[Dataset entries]
+++
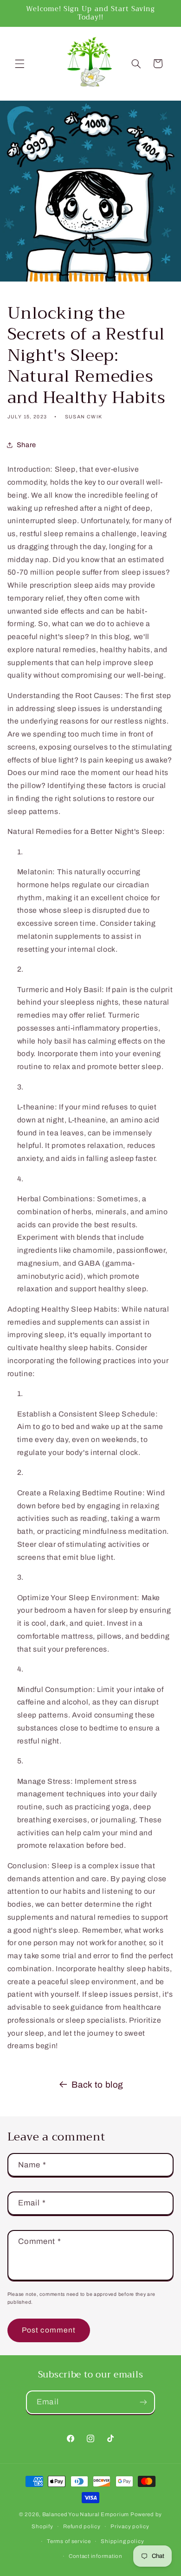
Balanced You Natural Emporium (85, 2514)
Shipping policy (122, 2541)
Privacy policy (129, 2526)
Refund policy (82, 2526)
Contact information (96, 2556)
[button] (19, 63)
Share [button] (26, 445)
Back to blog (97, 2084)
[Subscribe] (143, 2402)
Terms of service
+++
# Problem requirements
Count how many lines in the records hold the string "policy"; reply with the number alone.

# Result for this exercise
3